**SELECTED TEXT**
***

3D object reconstruction Dataset , model problem

Hello Everone. I am working on 3D image reconstruction using a single image. Now
I have trained my model but it’s not working. Due to the lack of guidance in 3D, I can’t figure out the error. Please help me if there is some error in my approach to training.

First, let me explain what I am following.

1.I have taken synthetic dataset(I am uploading the mini dataset for 1 type of object per class).
Dataset-
https://drive.google.com/open?id=1AMjKQUujUlNSRRqnoKsJSteNed9mTEiI

2.I have taken 4 classes(objects) with 100 different types of objects per class.

  1. Each object is having 24 images where all these 24 images have one binvox file.

3.so I have associate each image with its 3D model separately.

For eg ->we have one chair class.Lets take a type of chair which have 24 images and one 3D model.

So I associate each of the image with 3D model.

4.Now I put them into traning with a batch size of 24 without shuffling.

5.Learning rate,loss is according to your paper.

6.after training to 50 epochs my average loss reduces from 11.92 to 4.76.

As I check after training, my model is outputting the same output for all the classes.

7.i have also used batch normalisation with Xavier initialisation.

8.after training to test I have taken argmax(returns indices of max value) along the depth or channel dimensions(dim=1).

My input shape-[400,24,128,128,3] to the model.

(Here 400 means 4 classes *100 different objects per class)

Output by model something like-[24,2,32,32,32]

After argmax -[24,32,32,32]

This is all I have done.

Please rectify me if I have done something wrong in preparation of dataset(or I have to extend my dataset by getting more images or augmentation). Or there is a different way to train these types of models. Or at argmax.

Here is the given model and training code–

n_epochs = 10
#model=model.cuda()
model.train()
train_loss = 0.0
for epoch in range(1, n_epochs+1):
    print("number of epoch" ,epoch)
    print("ALL ABOUT LOSS(training)--------",(train_loss/(500)),"----------/n")
    train_loss = 0.0 

    model.train()
    for i in range(len(arr)):
                  
                  data=arr[i].cuda()
                  tar=arr_3d[i].cuda()
                  tar=tar.long()

***

**DATA**
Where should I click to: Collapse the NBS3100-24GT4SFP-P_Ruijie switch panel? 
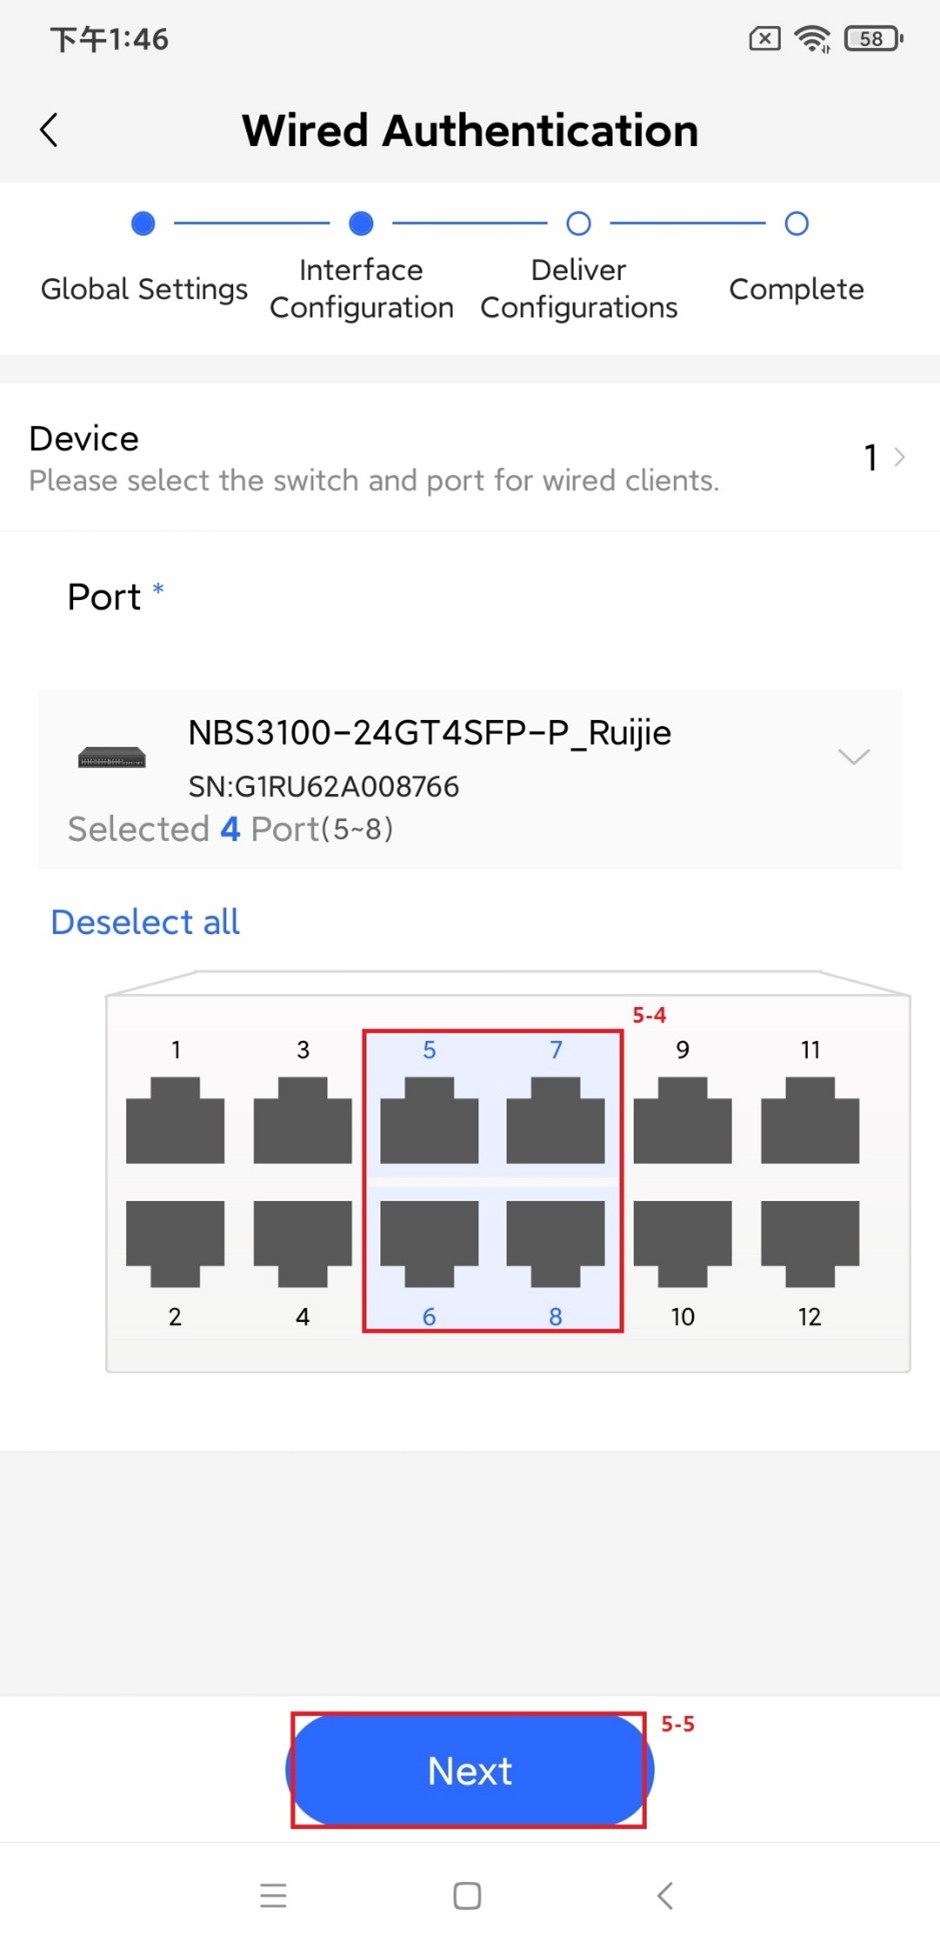[x=853, y=757]
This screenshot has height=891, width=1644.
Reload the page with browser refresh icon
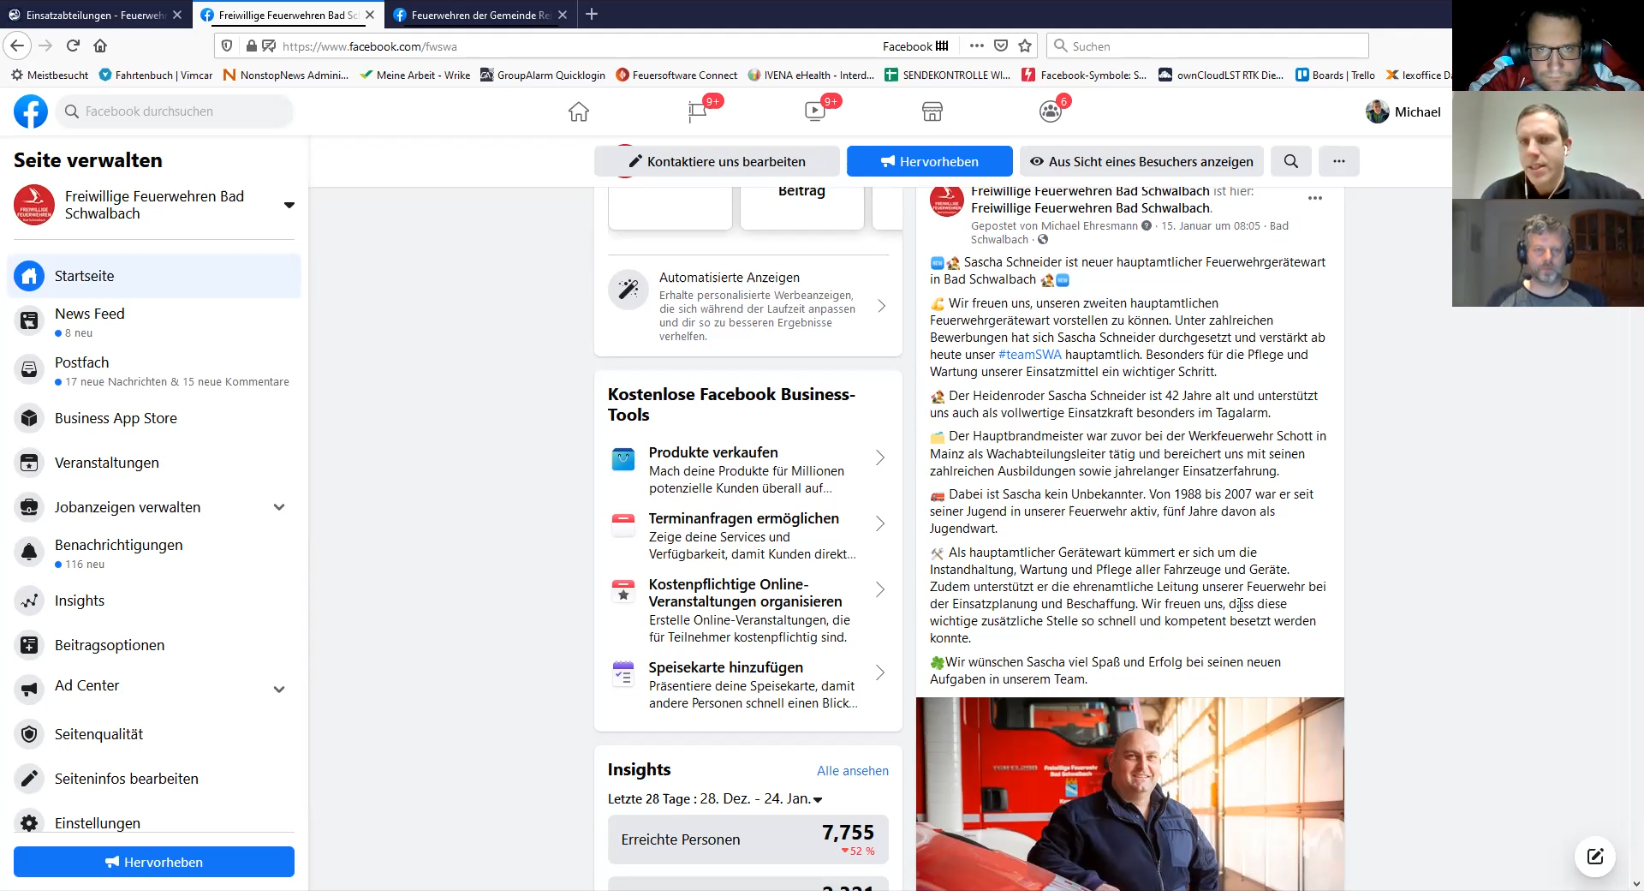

***

**WRITTEN TASK A**
In the 3D reconstruction post, rewrite the paragraph beginning "Please rectify me if" as a bulleted list that keeps its main points.
**WRITTEN TASK B**
According to the 3D reconstruction post, why is the first dimension of the model's input shape 400? Answer in one or two sentences.
**WRITTEN TASK C**
Answer these three questions from the 3D reconstruction post, marking each answer with the same numeral:
(i) How many images does each object have?
(ii) After 50 epochs of training, how much did the average loss drop?
(iii) What value is n_epochs set to in the training code?

**TASK RESPONSE A**
The author asks for corrections on:
- any mistake in how the dataset was prepared
- whether the dataset needs more images or augmentation
- whether these models should be trained differently
- any problem with the argmax step

**TASK RESPONSE B**
The post uses 4 classes with 100 different objects per class, and 4 × 100 gives 400.

**TASK RESPONSE C**
(i) 24 images, all sharing one binvox file.
(ii) It dropped from 11.92 to 4.76.
(iii) 10.